En réalité, maman ne se soucie guère de votre soif. C'est elle qui a soif et qui désire se désaltérer. Il faut admettre que parler abondamment pendant de longues minutes a tendance à assécher les cordes vocales.Mais à force de boire, elle finit par me saouler, même si à force de mesurer sa déchéance, je suis devenu abstinent.

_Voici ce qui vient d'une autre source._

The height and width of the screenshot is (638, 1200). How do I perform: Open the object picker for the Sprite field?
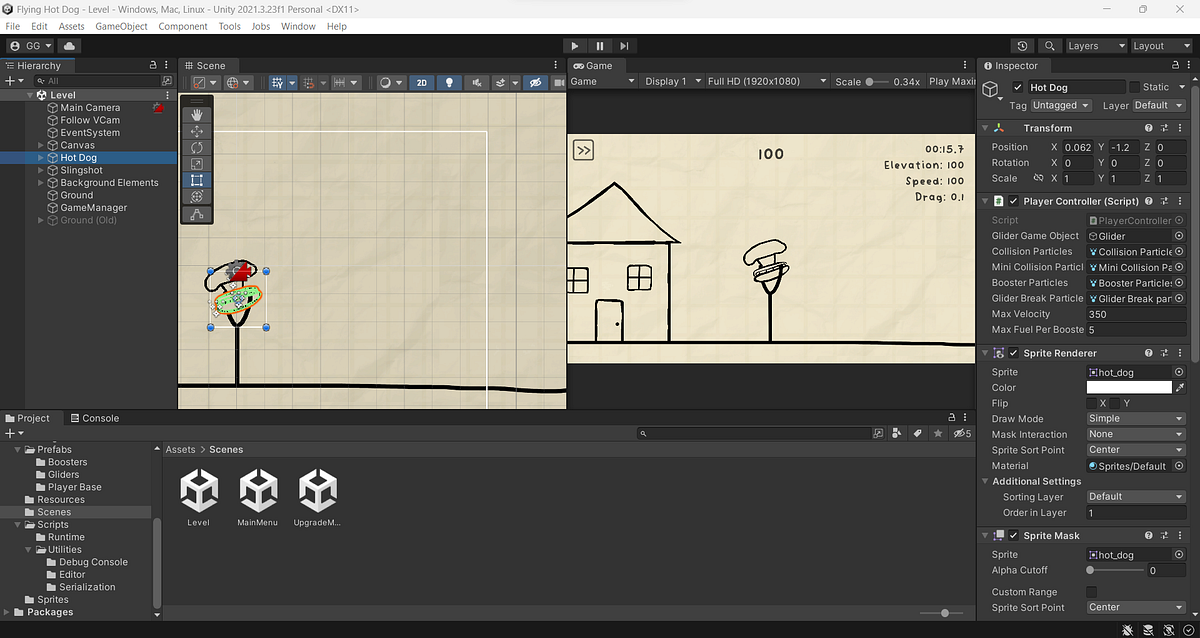1178,371
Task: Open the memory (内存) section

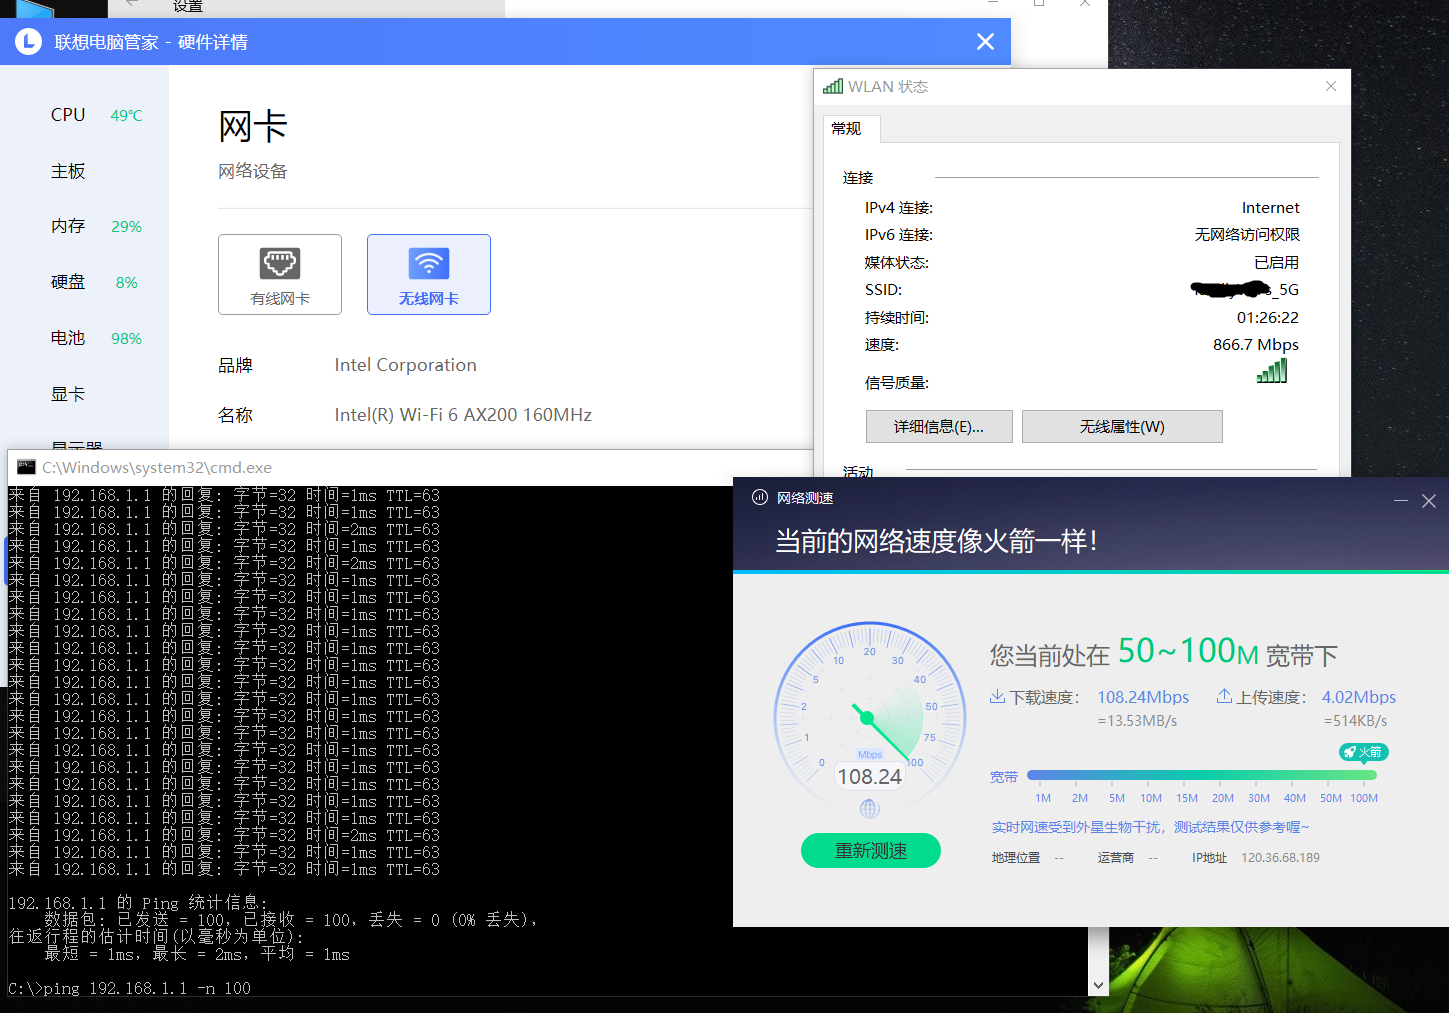Action: click(x=68, y=226)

"Je crois que les invités ont soif ?"
Elle se moque éperdument de la soif des invités, c'est elle qui a soif ! Et qui a surtout besoin de sa ration d'alcool ! Certes, elle a un appétit d'oiseau, mais elle détient un tempérament de canard buveur.
A mesure que la bouteille de vin verra son niveau baisser, son verbe verra le sien monter au point qu’à l’été, on pourra l’entendre de la rue !

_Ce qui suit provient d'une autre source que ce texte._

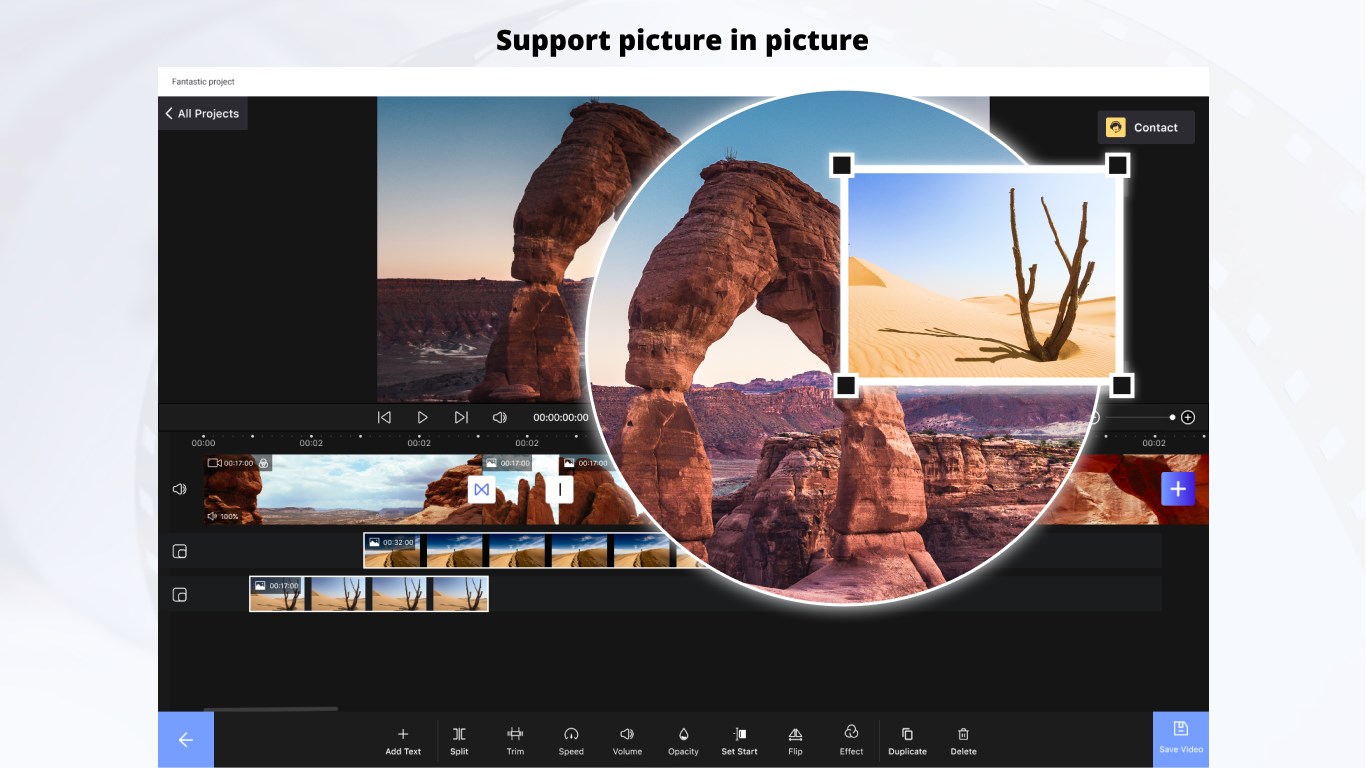Toggle preview audio mute

(x=499, y=417)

"Ça vient de mon boucher !"
Ça provient surtout du supermarché du coin où l’article était en promotion vente rapide il y a trois jours au moins !

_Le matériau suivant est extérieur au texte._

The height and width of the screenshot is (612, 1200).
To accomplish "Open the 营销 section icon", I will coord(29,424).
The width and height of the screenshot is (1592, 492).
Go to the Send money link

"Ce ne sont pas des haricots en boîte.", clame-t-elle avec une indignation feinte. Non, bien sûr que non, ils étaient simplement surgelés, à tel point qu'ils crissent encore sous la dent comme des glaçons !

"C'est diététique, ce ne sont que des légumes !"
Il s'agit surtout de légumes qui nagent dans un océan de beurre fondu. Et encore, ce serait trop beau ! Il s'agit très probablement de margarine bon marché. Preuve en est, si vous en avez laissé pour le lendemain, vous ne les voyez plus, ces légumes sont engloutis dans une marée de graisse solidifiée !

"Je vais faire un bon couscous !", annonce-t-elle avec un sourire plein d'anticipation. Avis de tempête ! Elle s'apprête encore à nous concocter un ragoût hasardeux avec de la semoule express, obtenue en mélangeant de l'eau bouillante, du beurre et du sel. Le tout flottera dans un océan de graisse et de bouillon où se noieront quelques légumes malheureux. Non contente d'imposer le calvaire du repas, elle ajoute à cela l'angoisse d'attendre, impuissant, l'exécution de cette sentence culinaire !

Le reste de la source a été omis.